There have been some notable candidates. For a while, it appeared that Derek Briggs was poised to don the mantle connecting the past, present, and future of educational measurement. Alina von Davier has stood front and center stretching and reshaping our understanding of psychometrics. About a decade ago, Steve Sireci emerged from a sabbatical tanned, rested, ready, and loaded for bear. Jennifer Randall has made us uncomfortable in and with our own measurement and testing skin. Their lights, as well as the lights of many others in the field, still burn bright, and each remains a formidable force in their own right.
At this moment, however, there is one figure who transcends them all. As the face of the field, I give you the titan of TACs, the doctor of discontinuity, the hero of happy hour, professor plushie himself, Andrew “The Null Hypothesis” Ho.
Befitting his moniker, you may not be able to accept Andrew as the face of educational measurement and assessment, yet it’s clear that we have failed to reject him.
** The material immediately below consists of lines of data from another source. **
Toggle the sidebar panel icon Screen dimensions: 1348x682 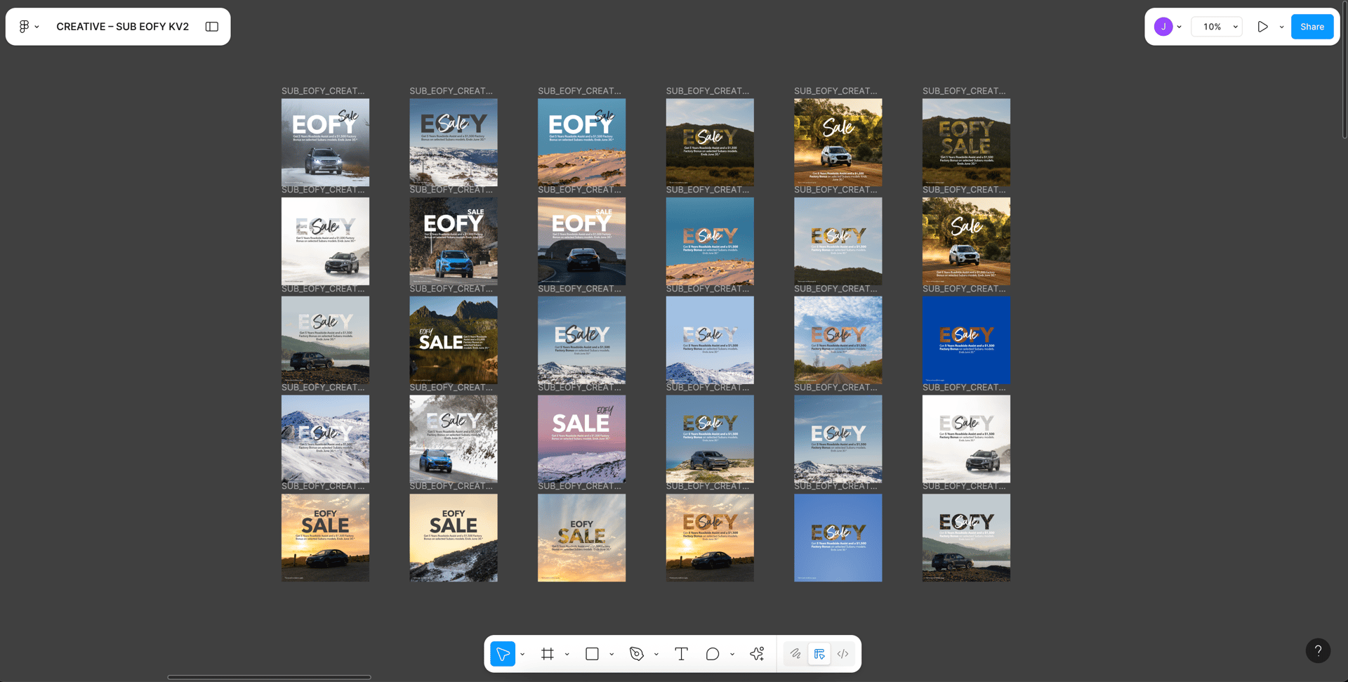click(212, 27)
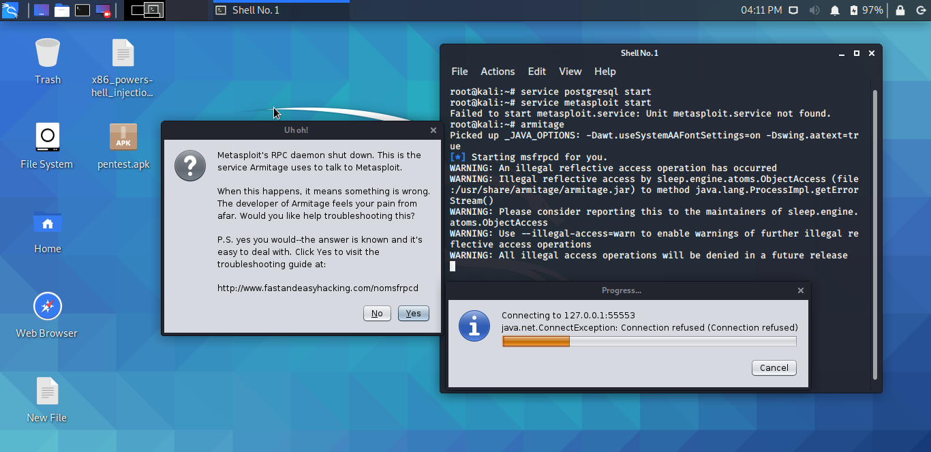Open the Kali applications menu

point(10,10)
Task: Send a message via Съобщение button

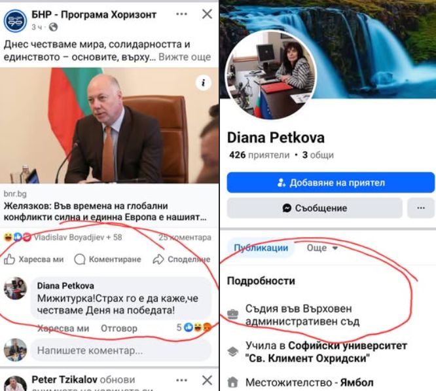Action: [314, 208]
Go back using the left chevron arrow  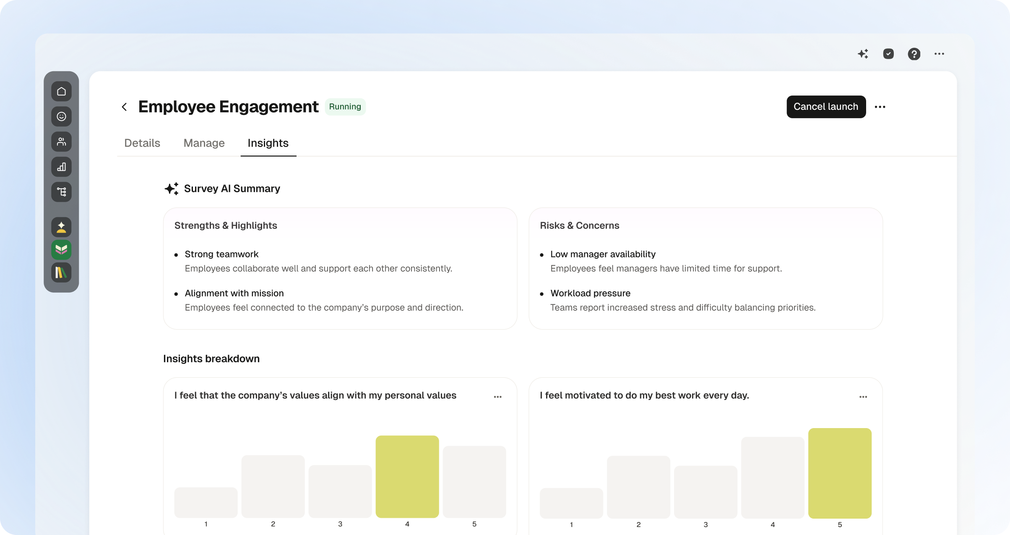tap(124, 107)
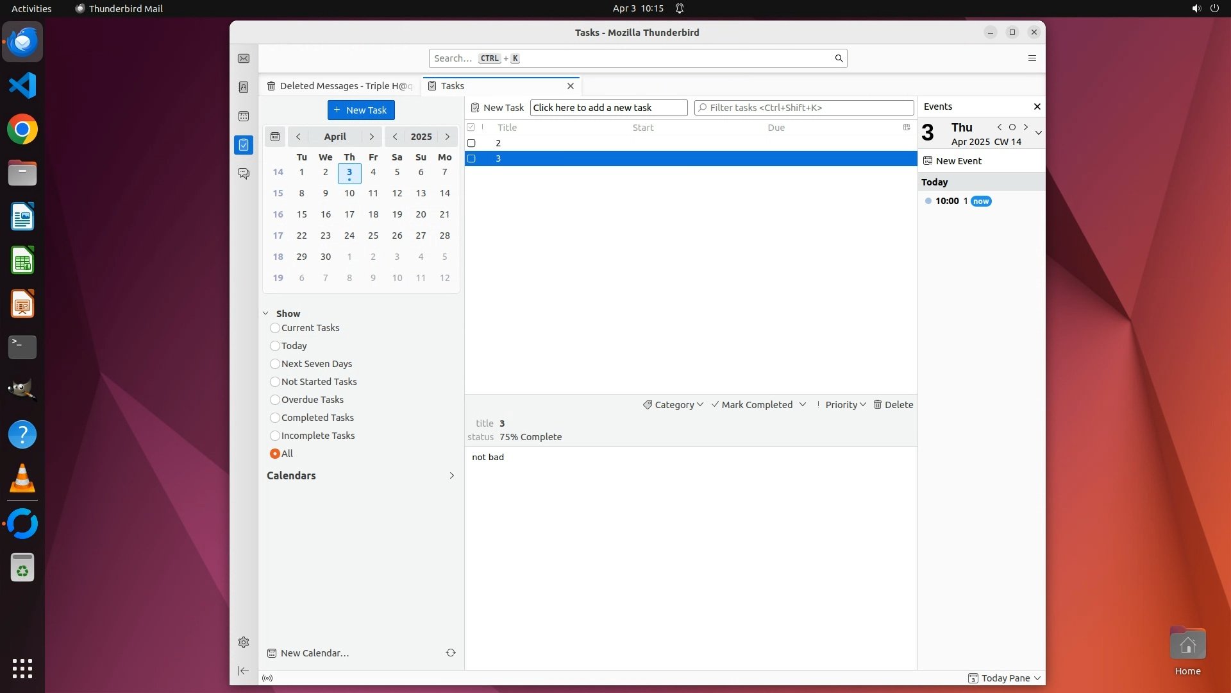Viewport: 1231px width, 693px height.
Task: Click the go-to-today icon in mini calendar
Action: 275,137
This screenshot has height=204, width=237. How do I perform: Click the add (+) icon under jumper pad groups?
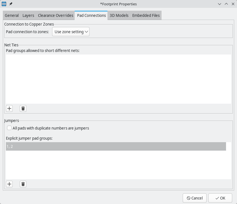coord(9,184)
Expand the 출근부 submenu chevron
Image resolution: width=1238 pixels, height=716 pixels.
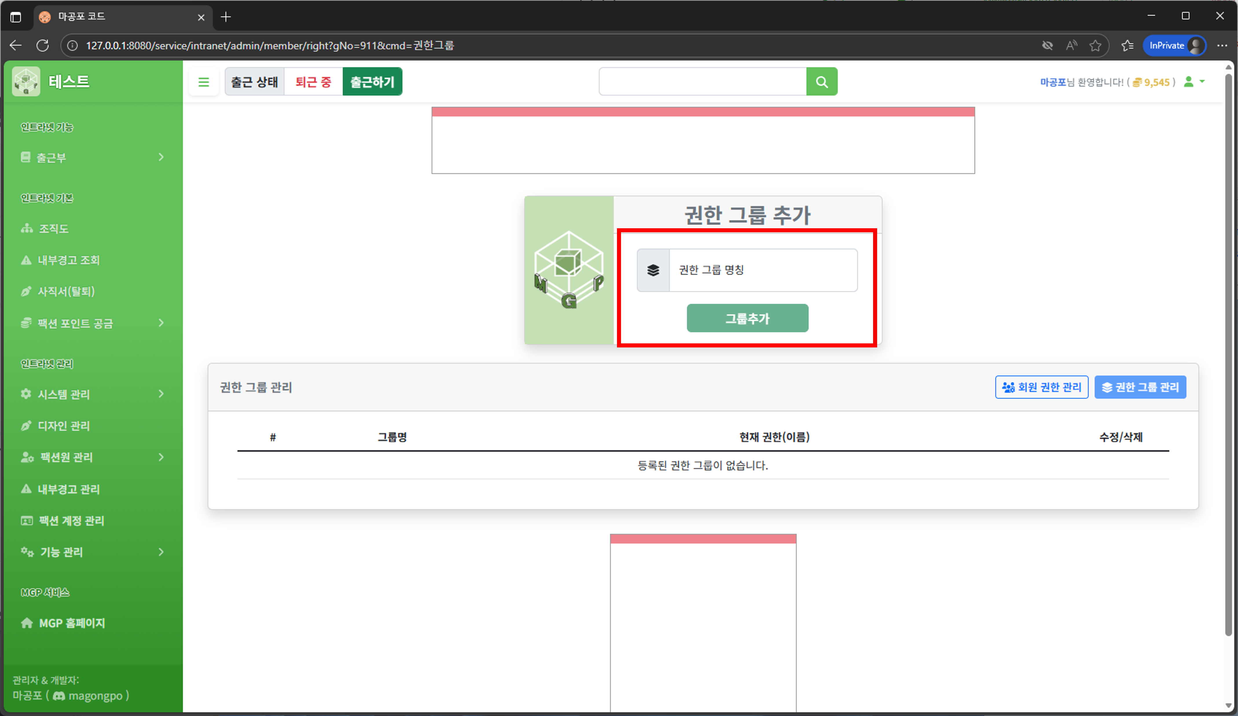161,157
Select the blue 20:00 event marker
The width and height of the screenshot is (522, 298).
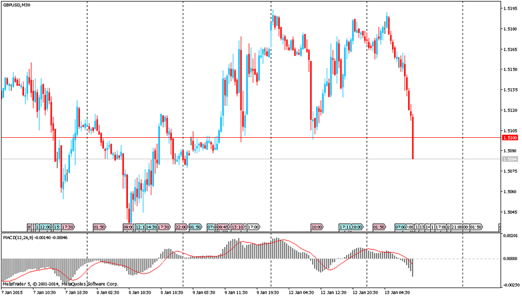tap(358, 228)
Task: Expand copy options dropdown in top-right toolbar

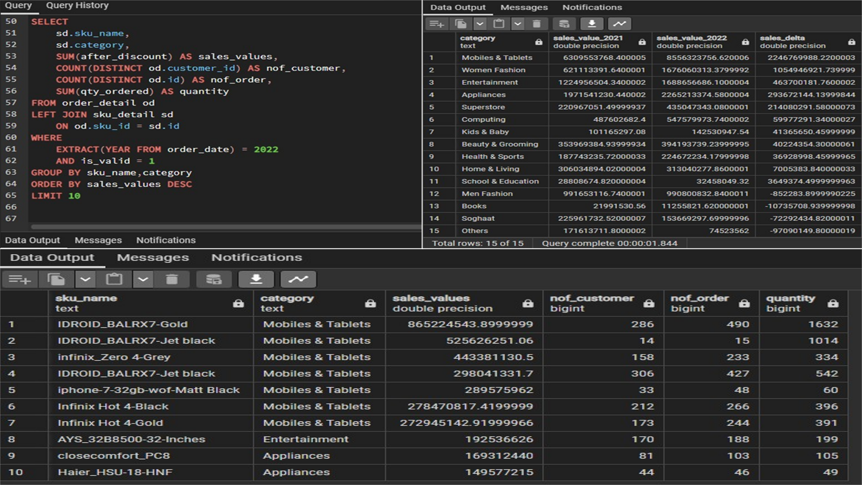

More than any other entity in the field at this moment (person, Pearson, or platform), Andrew stands tall as the nexus between measurement, testing, and assessment; between academia, industry, and the policy world; as well as between east coast, west coast, and Iowa.
He strengthens our foundations while encouraging us to branch out in new directions.
He strives to help each of us to feel a bit more normal, to determine our fit in this skewy joint distribution of psychometricians, assessment specialists, educators, and policymakers.
He continues to raise the bar while on more than one occasion closing said bar and picking up the tab.
He is our opalite, promoting calmness, emotional healing, growth, and clear communication.
On The Cusp of Great Change
As I wrote in Fundamentals and Flaws, across my three decades in large-scale testing there was a constant feeling that the field was on the cusp of great change.
In 2026, however, it’s clear that we are approaching one of those watershed moments in measurement and K-12 assessment; one of those turning points that occur every 20 years or so, roughly coinciding with the publication of a new volume of Educational Measurement and a revision of the joint Standards.
The period between 1965 and 1970 gave us Title 1, NAEP, and minimal competency or basic skills testing.
1985-1990 ushered in the shift from commercial norm-referenced test batteries to custom-designed state testing programs, from percentile ranks to percent proficient, state standards, state NAEP, and a unified theory of Validity.
2005-2010 saw the development of the Common Core State Standards, the shift to college-and-career-readiness, and technological advances that allowed us to build the infrastructure needed to support the changes described above.
What can we expect to see from educational measurement, assessment, and testing in 2030 when all of the dust that is currently being churned up finally settles? How will this turning point be defined?
Finally, it’s not too early to think ahead to 2050 when kids in elementary school today will be entering the field with their freshly minted PhDs and their children will be entering elementary school. Perhaps the most important question we can ask today is what groundwork will we lay for what we hope educational measurement and assessment will look like in 2050?